Wednesday, May 30, 2007
Hippies on Mount Tam 1: The Musical
There were only two sunny spots on Sunday, midway in the Bay Area's Memorial Weekend. One was the top of Mount Diablo in the East Bay (seen above looming over the cloud cover)...
...and the other was the peak of Mount Tamalpais in Marin County...
...where "The Mountain Play" was celebrating its 94th year with a 40th anniversary production of the rock musical "Hair" (click here for their website).
The 4,000-seat amphitheatre sits near the peak of Mount Tam...
...and if the annual musical becomes too dull, there's a great view to the southeast which includes downtown San Francisco when it's not socked in with fog.
There was pre-show entertainment offered at eleven in the morning, including a set by "Haight & Ashbury" which turned out to be none other than Dan Hicks, accompanied by Paul Robinson, Brian Simpson and Paul Smith.
Dan Hicks and [an updated version of] the Hot Licks are still performing with some frequency around the country (click here for his nicely designed website), but Hicks started out in 1965 with a group called The Charlatans who pretty much helped to invent the original hippie scene in San Francisco and its surroundings.
Sitting directly behind us in the amphitheatre was another artistic inventor from that time who has managed to survive, Victor Moscoso (above). He's not only one of the major founding artists of the early Zap Comix, but he also designed many of the famous psychedelic posters of the 1960s for the Avalon Ballroom, Grateful Dead, and others which have ended up on museum walls. He also produced the logo art for this year's Mountain Play production of "Hair" (check out his website by clicking here to buy a signed copy of the "Hair" poster and other pieces).
Victor turned out to be the perfect companion for Sunday's trip into the time machine, partly because neither of us had ever labored under any illusions, pro or con, about the hippie scene because we both lived through it.
In fact, neither Victor nor myself particularly liked the musical when it first came out, looking upon it as crass commercialization of a young people's scene by New York theatre people, which it was.
Imagine our surprise, then, when we both turned out to be utterly charmed by The Mountain Play's production of "Hair," forty years down the road.
This was partly because it doesn't get any more authentically "Original Hippie" than the top of Mount Tamalpais, where the Harmonic Convergence took place not that many years ago just before the fall of the Berlin Wall and the end of the Cold War.
The book of the musical by Jerome Ragni and James Rado was always a sketchy mess, about two fairly unlikeable New York area characters, Berger and Claude, hanging out doing drugs and having sex with "their tribe" in the East Village while waiting to become cannon fodder in Vietnam.
Unfortunately, the piece hasn't dated a bit in its anti-war stance, and the production wisely doesn't underline Iraq because it's not necessary. The similarities were staring the audience in the face.
Not holding up so well is the play's attitudes towards women which are fairly neanderthal, though "Easy To Be Hard" and especially "Frank Mills" are definitely mitigating tunes. The racial attitudes are also interesting, focusing mostly on black and white. My only complaint about the production, actually, is that I wish the young, energetic cast had been more Bay Area rainbow-colored and not quite so white.
The real reason to check out this production is for the great musical score by Galt MacDermot which is aging beautifully.
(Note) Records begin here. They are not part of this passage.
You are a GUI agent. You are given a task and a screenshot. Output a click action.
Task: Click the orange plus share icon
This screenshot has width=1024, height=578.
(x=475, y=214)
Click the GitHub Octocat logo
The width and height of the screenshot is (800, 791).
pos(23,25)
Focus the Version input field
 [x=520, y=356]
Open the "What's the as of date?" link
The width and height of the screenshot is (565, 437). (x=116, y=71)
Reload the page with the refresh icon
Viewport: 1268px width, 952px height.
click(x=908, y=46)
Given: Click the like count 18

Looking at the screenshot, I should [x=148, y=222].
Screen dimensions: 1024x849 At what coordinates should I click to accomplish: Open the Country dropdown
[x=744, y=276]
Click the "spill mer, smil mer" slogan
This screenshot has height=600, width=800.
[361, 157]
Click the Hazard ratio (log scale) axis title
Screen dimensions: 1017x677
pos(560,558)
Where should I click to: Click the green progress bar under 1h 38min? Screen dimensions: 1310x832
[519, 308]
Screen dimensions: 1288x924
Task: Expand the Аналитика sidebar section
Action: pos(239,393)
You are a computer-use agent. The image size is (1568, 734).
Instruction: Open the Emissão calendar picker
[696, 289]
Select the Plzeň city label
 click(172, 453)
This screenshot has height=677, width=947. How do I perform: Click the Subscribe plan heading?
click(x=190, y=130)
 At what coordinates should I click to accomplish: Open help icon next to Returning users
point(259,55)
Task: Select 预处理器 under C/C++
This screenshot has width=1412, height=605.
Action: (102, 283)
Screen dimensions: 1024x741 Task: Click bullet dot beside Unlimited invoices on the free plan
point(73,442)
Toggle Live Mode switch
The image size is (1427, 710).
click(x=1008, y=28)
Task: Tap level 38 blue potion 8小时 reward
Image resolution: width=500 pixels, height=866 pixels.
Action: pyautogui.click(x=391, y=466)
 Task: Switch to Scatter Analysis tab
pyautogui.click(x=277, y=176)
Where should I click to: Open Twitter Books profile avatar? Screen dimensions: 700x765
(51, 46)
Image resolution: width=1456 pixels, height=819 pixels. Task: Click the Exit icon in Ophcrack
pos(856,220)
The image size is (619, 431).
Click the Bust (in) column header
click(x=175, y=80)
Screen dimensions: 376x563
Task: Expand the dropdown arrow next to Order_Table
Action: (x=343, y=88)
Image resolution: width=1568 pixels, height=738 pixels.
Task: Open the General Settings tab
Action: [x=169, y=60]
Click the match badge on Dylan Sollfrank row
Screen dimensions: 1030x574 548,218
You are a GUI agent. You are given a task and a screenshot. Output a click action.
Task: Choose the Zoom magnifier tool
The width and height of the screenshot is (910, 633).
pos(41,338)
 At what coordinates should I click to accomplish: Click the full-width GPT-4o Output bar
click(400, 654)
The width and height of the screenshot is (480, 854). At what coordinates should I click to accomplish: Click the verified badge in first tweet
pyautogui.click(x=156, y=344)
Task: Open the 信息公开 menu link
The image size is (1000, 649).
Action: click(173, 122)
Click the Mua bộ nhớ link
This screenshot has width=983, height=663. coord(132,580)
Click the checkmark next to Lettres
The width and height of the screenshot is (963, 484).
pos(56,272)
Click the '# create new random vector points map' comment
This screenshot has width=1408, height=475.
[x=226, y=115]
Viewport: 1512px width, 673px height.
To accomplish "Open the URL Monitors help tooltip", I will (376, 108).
The musical is essentially an operatic string of songs, mostly for a large chorus, and the Canadian composer is a magpie borrower of at least twenty different musical styles that somehow work together.
Most of the creators of "Hair" were destroyed by its worldwide success, but MacDermot took his wealth from the show and created a jazz band and his own small record label, Kilmarnock Records, which is still going strong (click here to get to his great website). MacDermot has recently come into another period of fame on account of having composed early, iconic "blaxploitation" film soundtracks (including "Cotton Comes to Harlem") that have been rediscovered by current rappers. He also spent much of the 1970s working on theater pieces with the Trinidad poet Derek Walcott who eventually won the Nobel Prize. MacDermot seems ripe for a major reevaluation.
The production continues for four more Sunday performances in June at 1PM and I can't recommend it highly enough, even though The Mountain Play organization did chicken out and cut the song "Sodomy" along with the traditional infamous nudity. I doubt whether either one would have caused too many lifted eyebrows in 2007, and the cast is young and sexy enough that they probably would have enjoyed it.